30 Mayıs 2021

10 bin dolar rüşvet alan siyasi kim?

"Hayırsever işadamı" Sedat Peker'in ay çekirdeği eşliğinde izlenen açıklamaları sürüyor. Peker'in açıklamalarının ardından İçişleri Bakanı Süleyman Soylu'nun önce TRT'de, ardından da HaberTürk'te, Peker'den aylık 10 bin dolar maaş alan bir siyasetçinin olduğunu söylemesi ise yeni bir tartışma başlattı. Tartışmanın odağında, bir siyasinin, bir mafya babasından nasıl rüşvet alacağı değil de bu siyasetçinin kim olduğunun bulunması da başlı başına bir tartışma konusu

Yakın tarihe dönüldüğü ve rüşvet başlığı altındaki tartışmalara bakıldığında ilk göze çarpan isim, sekizinci Cumhurbaşkanı Turgut Özal'ın, başbakanlığı döneminde, "Bu kadar az maaşla memur nasıl geçinecek?" sorusu üzerine verdiği, "Benim memurum işini bilir!" cevabı. Gerçi sonradan Özal'ın bu sözü söylediği ancak, parti içinden gelen, "bu memurlar bizim sözümüzü dinlemiyor" yakınmaları üzerine, memurları korumak için söylediği de iddia edildi ama bu iddia pek rağbet görmedi. "Benim memurum içini bilir" özlü sözü zaman içinde kapsamını daha da genişletti ve "benim halkım işini bilir" halini aldı. Bu bir nevi, "bal tutan parmağını yalar" kültürünün 1980-90'lar versiyonuydu.

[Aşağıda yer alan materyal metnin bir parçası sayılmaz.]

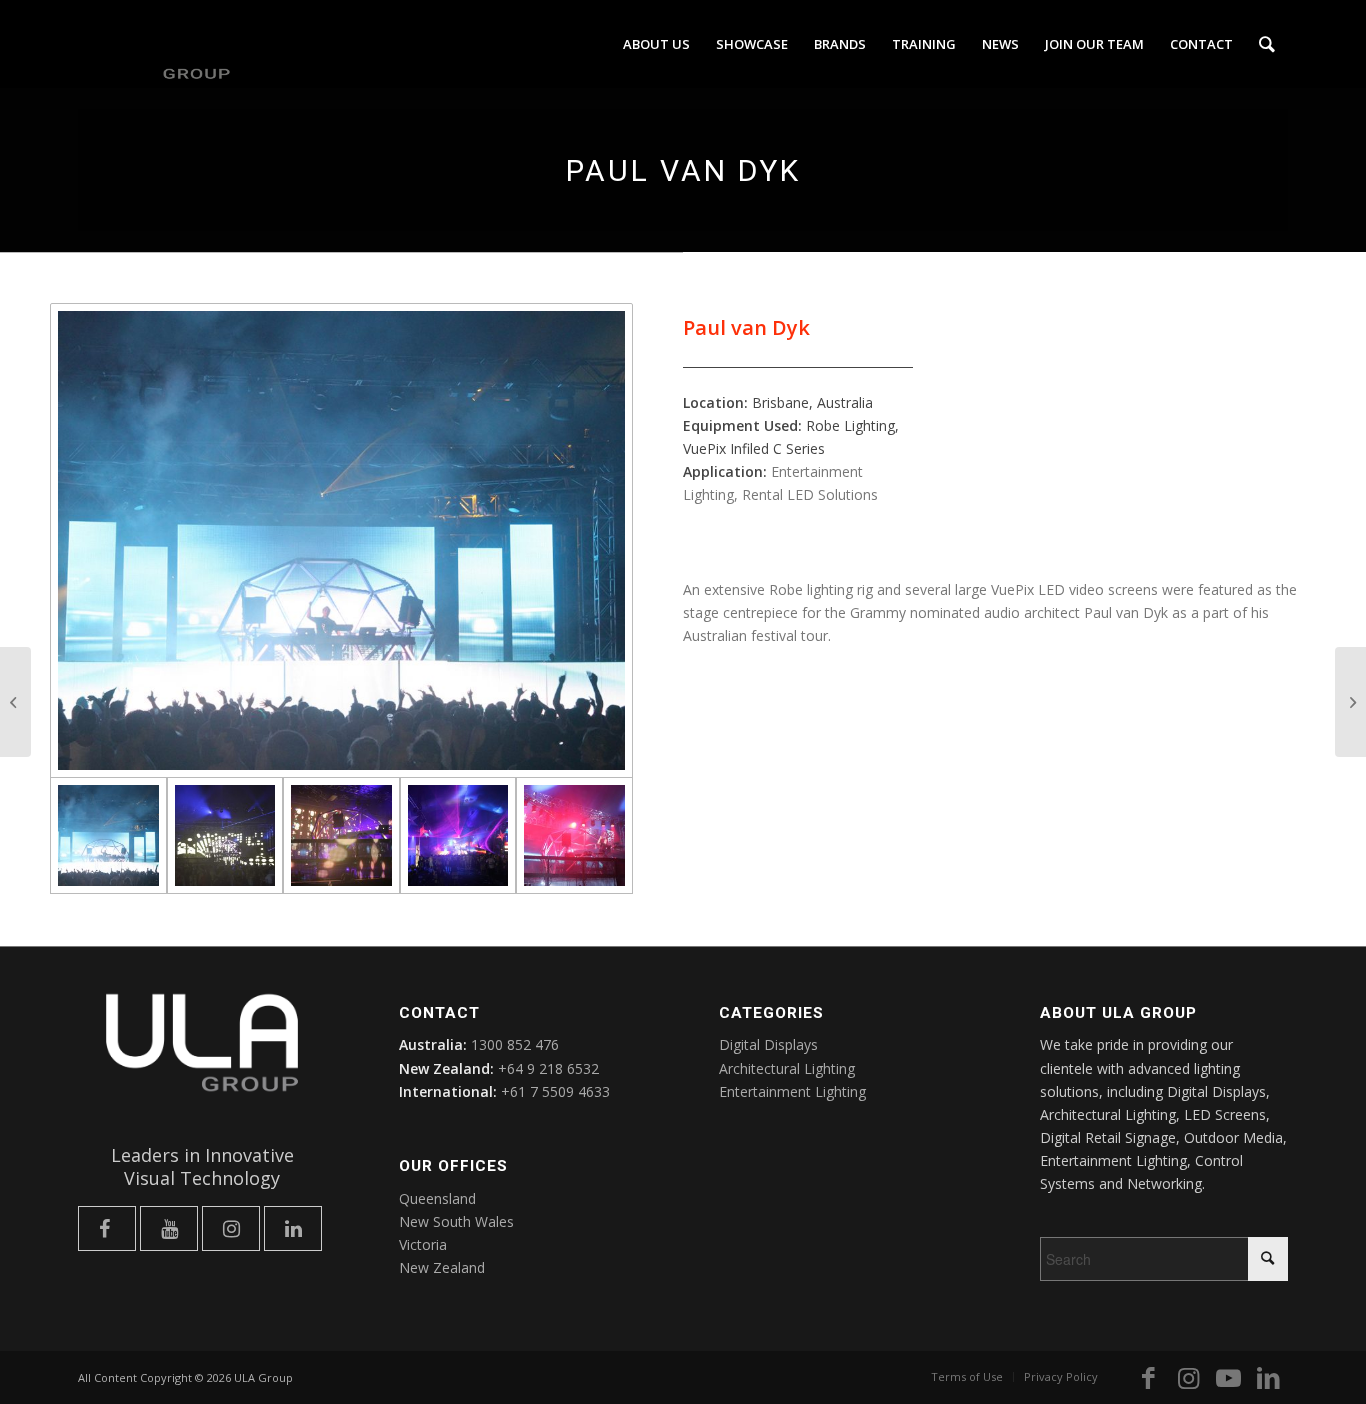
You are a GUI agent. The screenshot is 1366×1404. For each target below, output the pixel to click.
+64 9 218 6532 (548, 1068)
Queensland (437, 1198)
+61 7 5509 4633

Cumhuriyet rüşvet tarihini Başbakan Turgut Özal'ın 1988'de söylediği, "benim memurum işini bilir" sözüyle başlatmak, rüşvet kurumunun devamlılığını reddetmek anlamına geliyor ki, kabul edilir gibi değil!

On ikinci Cumhurbaşkanı Recep Tayyip Erdoğan da bu sözün yarattığı negatif etkiden rahatsız olmuş olmalı ki, başbakanlığı döneminde, AK Parti TBMM Grubu toplantısında, hükümetin ilk 28 ayının muhasebesini yaparken, "Benim memurum işini bilir lafını hafızalardan sileceğiz. Kimse devleti kullanamayacak. Türkiye hem siyasette hem de ekonomide kurumsallaşan, bu çerçevede kurallar işleten çağdaş bir ülke olma idealinden ödün vermeyecektir. Kimse devlet ve siyaseti kullanarak zenginleşme hayali kurmamasın" diyordu. (17 Mart 2005)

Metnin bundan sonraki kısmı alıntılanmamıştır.